The collaborative project by three visual artists — Vipoo Srivilasa (Thailand), Shin Koyama (Japan) and Pepijn van den Nieuwendijk (The Netherlands) — has been assembled in Bangkok, Thailand under the intriguing heading “Indigo Monster.” The project started when the artists experimented with an artistic game called “the exquisite corpse”. This is a device by which a collection of images is collectively assembled as each collaborator adds to a composition in sequence. One does the head, then pass on to the next to draw the body, then pass on to the next to create the legs. At the end of the game, a complete monster is rendered.
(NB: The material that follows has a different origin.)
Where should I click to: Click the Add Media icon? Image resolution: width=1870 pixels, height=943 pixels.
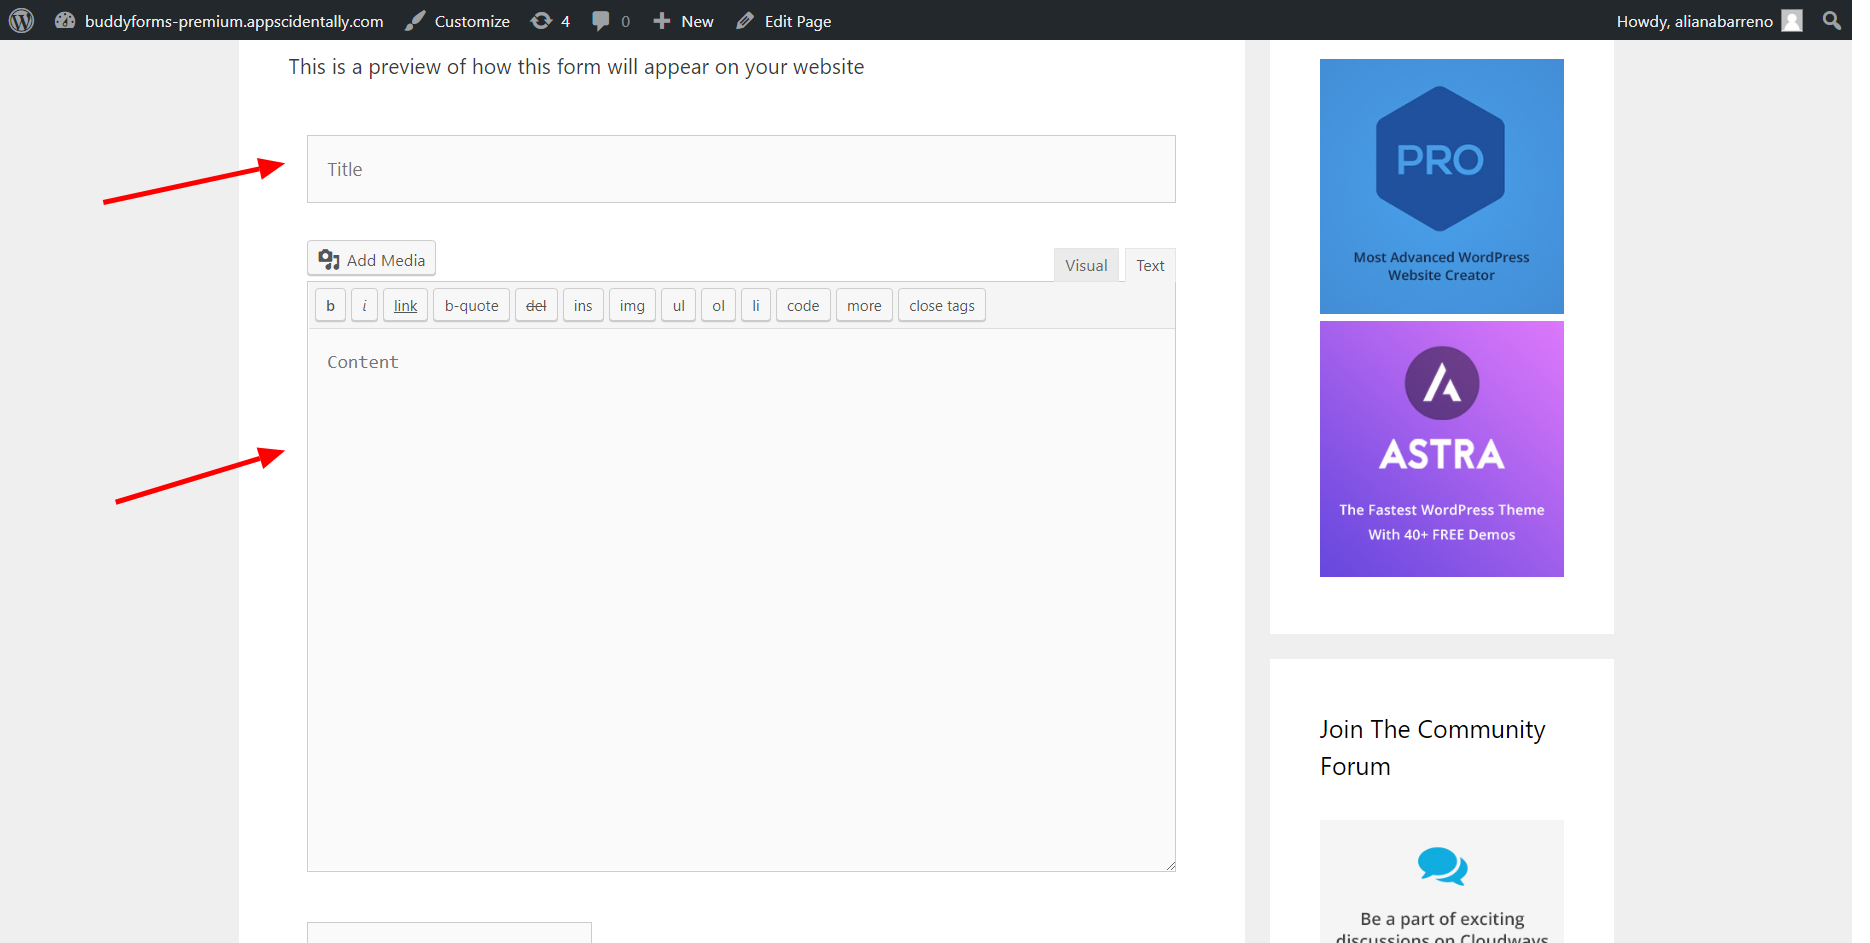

As the artists live in very different parts of the globe, the vehicle for drawing game was airmail post!
    The artists had chosen monsters as their subject due to the strong traditional and local connotations, as well as the powerful global contemporary resonance with global warming and other planetary worries. And by revitalizing the historical ties that connect Holland with both Japan and Thailand, the artists sought to investigate different ways to trade ideas between the three cultures.
    In this sense the ‘Indigo Monsters Project’ is a response to the geopolitical power shift taking place, with the center of international political gravity ebbing from the west to the east. It is also a noteworthy examplar of how artists can address the economic, cultural and environmental monsters to which this shift is giving birth.